[Task description] In the entries below, write out verbatim the lines running from the one containing "which (212, 1142)" through the one containing "Thankyou [457, 867]", with both of those lines included. Output nothing else.

------

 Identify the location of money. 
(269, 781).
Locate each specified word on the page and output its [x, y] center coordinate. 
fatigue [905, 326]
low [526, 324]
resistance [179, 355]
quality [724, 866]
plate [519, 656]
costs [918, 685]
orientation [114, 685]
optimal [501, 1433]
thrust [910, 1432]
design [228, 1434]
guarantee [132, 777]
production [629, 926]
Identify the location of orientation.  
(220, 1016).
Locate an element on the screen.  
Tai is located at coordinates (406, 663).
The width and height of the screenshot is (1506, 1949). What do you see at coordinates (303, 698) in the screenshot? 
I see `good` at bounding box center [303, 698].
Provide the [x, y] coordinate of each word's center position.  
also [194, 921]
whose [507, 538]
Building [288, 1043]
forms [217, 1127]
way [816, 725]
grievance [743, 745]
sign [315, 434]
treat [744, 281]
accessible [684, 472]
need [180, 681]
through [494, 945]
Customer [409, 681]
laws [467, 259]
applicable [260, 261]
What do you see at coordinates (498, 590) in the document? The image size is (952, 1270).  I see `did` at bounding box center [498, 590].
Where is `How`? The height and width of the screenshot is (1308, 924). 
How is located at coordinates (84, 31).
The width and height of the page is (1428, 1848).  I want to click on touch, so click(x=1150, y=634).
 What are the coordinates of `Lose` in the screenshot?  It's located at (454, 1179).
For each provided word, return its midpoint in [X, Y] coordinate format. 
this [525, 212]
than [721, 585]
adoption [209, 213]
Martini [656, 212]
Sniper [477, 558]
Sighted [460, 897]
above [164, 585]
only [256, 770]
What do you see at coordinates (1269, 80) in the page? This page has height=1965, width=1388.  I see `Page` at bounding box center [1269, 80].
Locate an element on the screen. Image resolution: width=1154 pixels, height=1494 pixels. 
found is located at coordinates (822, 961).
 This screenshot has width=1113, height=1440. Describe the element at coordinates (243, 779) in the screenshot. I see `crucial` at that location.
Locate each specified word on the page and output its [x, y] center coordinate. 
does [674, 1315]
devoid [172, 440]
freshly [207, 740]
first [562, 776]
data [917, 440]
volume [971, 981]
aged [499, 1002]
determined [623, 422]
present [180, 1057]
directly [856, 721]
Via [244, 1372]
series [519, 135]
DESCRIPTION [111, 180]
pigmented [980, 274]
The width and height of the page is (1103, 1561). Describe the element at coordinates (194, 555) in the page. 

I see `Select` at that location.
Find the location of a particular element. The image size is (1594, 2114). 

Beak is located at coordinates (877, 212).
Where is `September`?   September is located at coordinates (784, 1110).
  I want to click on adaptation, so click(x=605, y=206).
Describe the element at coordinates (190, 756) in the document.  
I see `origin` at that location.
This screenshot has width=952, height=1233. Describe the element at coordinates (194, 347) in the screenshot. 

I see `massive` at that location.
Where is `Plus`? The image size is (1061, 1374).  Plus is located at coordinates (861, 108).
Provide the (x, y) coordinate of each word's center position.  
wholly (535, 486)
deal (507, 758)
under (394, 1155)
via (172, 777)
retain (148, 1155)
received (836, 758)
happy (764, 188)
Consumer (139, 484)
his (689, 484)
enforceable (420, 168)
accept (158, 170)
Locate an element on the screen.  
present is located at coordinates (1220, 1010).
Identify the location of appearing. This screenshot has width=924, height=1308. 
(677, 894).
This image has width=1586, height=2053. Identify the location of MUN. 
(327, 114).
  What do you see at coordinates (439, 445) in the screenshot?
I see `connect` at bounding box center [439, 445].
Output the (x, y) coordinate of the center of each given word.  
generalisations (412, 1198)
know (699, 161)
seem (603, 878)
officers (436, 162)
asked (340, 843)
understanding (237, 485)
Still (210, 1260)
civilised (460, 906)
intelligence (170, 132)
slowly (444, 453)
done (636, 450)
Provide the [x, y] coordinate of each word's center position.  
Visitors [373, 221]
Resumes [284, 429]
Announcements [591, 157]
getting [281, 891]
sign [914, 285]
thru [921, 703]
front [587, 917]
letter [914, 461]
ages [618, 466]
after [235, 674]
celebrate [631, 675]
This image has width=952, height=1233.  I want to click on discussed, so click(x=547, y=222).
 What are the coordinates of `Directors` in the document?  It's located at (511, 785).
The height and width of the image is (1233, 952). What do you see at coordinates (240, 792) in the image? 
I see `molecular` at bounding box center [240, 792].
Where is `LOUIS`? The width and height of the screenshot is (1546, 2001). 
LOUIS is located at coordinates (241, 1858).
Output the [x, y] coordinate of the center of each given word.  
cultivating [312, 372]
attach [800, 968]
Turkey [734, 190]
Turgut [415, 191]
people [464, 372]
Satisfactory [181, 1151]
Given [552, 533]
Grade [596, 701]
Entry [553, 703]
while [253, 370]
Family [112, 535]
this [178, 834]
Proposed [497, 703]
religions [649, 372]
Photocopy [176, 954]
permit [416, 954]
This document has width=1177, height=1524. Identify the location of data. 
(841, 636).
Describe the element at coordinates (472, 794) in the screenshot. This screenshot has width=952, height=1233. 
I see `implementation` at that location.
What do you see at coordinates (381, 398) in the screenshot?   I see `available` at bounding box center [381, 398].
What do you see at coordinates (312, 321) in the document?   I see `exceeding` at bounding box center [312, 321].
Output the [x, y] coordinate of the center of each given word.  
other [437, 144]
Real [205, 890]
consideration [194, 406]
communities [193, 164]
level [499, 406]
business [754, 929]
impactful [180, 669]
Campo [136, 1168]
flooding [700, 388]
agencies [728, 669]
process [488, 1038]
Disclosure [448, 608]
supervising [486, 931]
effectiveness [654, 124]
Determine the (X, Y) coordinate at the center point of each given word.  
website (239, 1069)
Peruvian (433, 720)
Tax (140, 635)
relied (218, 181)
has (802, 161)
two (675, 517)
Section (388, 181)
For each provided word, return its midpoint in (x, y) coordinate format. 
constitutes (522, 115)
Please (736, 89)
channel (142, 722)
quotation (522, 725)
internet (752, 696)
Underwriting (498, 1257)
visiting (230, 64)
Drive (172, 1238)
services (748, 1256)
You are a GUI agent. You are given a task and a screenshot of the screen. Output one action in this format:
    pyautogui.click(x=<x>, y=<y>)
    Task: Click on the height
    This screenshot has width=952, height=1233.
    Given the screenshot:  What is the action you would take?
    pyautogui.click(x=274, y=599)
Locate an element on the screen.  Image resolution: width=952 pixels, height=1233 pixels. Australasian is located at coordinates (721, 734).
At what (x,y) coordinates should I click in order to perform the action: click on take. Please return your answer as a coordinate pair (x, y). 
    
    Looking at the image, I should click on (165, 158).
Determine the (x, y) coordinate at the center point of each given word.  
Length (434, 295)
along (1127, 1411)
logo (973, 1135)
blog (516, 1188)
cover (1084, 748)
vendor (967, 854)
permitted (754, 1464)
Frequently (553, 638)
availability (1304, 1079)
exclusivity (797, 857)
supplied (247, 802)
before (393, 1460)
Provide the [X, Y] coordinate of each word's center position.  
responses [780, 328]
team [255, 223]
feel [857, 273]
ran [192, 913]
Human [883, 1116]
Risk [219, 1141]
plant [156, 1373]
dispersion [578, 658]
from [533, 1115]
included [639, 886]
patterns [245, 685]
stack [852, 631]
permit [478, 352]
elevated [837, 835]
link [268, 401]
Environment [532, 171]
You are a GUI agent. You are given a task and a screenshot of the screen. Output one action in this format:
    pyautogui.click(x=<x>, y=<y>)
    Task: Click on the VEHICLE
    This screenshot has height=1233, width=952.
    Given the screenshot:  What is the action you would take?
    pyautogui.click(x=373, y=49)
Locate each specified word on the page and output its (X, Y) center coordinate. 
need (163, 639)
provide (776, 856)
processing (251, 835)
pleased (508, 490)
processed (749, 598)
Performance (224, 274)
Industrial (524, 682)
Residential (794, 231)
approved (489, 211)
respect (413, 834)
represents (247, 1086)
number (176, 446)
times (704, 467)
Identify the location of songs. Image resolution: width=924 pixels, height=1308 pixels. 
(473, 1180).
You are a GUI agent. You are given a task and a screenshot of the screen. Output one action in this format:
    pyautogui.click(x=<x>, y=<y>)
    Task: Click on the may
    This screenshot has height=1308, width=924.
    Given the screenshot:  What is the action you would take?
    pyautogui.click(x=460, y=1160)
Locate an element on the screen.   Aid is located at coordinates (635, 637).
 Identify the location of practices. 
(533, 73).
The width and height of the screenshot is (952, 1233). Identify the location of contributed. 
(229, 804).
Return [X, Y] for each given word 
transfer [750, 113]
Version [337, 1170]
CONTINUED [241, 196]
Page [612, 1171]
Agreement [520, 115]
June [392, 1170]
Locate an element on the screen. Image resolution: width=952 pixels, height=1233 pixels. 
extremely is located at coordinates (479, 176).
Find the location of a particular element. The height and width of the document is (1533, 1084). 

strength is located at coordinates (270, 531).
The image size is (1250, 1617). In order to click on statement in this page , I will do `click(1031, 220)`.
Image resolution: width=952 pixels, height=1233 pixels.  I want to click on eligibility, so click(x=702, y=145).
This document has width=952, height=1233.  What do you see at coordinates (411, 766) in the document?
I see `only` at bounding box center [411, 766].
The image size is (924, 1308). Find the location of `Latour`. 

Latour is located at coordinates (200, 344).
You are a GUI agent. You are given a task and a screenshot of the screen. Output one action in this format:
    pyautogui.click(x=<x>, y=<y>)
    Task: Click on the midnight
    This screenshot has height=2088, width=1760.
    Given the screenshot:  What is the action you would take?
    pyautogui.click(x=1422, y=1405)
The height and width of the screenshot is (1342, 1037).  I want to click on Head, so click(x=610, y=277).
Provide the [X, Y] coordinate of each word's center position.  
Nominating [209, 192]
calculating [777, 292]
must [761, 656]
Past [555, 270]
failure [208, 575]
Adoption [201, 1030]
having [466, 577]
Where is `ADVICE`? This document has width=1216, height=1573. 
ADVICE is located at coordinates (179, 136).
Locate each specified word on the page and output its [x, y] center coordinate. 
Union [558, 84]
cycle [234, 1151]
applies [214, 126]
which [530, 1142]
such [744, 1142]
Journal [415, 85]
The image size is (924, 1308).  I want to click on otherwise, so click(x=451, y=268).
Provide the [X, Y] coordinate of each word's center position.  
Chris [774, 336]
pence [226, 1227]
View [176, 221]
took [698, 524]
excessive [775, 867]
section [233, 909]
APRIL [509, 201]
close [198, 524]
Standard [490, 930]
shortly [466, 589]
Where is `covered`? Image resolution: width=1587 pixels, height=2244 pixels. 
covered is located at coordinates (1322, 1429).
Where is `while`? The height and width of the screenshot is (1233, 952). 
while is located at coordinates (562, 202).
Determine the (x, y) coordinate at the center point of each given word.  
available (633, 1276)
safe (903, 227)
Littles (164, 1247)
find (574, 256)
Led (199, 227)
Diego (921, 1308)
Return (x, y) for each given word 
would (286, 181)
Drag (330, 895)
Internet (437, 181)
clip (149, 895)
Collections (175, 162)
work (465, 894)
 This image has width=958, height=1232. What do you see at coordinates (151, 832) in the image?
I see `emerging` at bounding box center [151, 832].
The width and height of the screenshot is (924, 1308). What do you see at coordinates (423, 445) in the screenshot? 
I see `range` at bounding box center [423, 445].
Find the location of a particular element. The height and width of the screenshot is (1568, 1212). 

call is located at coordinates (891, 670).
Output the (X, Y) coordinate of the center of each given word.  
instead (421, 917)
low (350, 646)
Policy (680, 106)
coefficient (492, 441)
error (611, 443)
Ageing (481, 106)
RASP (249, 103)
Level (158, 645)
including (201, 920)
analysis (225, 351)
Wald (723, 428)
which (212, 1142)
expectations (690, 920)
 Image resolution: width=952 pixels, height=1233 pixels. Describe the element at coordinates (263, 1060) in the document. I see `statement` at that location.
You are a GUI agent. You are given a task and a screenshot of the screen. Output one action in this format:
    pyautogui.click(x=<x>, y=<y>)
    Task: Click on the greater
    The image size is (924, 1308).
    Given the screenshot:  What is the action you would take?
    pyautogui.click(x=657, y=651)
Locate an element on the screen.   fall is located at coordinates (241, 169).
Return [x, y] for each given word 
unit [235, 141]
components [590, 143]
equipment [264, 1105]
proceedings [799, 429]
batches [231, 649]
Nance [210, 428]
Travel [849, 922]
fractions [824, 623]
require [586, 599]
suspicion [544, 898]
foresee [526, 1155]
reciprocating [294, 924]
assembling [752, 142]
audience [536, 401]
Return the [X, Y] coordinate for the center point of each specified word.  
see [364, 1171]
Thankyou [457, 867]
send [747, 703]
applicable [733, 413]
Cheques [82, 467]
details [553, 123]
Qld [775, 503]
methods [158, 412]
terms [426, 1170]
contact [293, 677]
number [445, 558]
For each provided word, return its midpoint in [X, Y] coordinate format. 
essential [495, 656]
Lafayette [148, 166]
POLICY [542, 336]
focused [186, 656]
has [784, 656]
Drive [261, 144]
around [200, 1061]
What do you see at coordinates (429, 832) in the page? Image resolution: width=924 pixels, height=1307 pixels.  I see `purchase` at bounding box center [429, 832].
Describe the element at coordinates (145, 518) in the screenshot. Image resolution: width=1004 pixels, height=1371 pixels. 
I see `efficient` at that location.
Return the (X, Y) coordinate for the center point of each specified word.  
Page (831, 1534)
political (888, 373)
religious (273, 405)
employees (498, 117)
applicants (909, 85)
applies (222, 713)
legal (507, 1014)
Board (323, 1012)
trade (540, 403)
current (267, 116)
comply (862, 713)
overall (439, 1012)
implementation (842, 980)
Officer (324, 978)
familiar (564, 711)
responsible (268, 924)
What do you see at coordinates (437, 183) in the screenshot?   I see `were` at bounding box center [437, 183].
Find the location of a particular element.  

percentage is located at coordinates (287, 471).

------

[The solution]
which (212, 1142)
expectations (690, 920)
 Image resolution: width=952 pixels, height=1233 pixels. Describe the element at coordinates (263, 1060) in the document. I see `statement` at that location.
You are a GUI agent. You are given a task and a screenshot of the screen. Output one action in this format:
    pyautogui.click(x=<x>, y=<y>)
    Task: Click on the greater
    The image size is (924, 1308).
    Given the screenshot:  What is the action you would take?
    pyautogui.click(x=657, y=651)
Locate an element on the screen.   fall is located at coordinates (241, 169).
Return [x, y] for each given word 
unit [235, 141]
components [590, 143]
equipment [264, 1105]
proceedings [799, 429]
batches [231, 649]
Nance [210, 428]
Travel [849, 922]
fractions [824, 623]
require [586, 599]
suspicion [544, 898]
foresee [526, 1155]
reciprocating [294, 924]
assembling [752, 142]
audience [536, 401]
Return the [X, Y] coordinate for the center point of each specified word.  
see [364, 1171]
Thankyou [457, 867]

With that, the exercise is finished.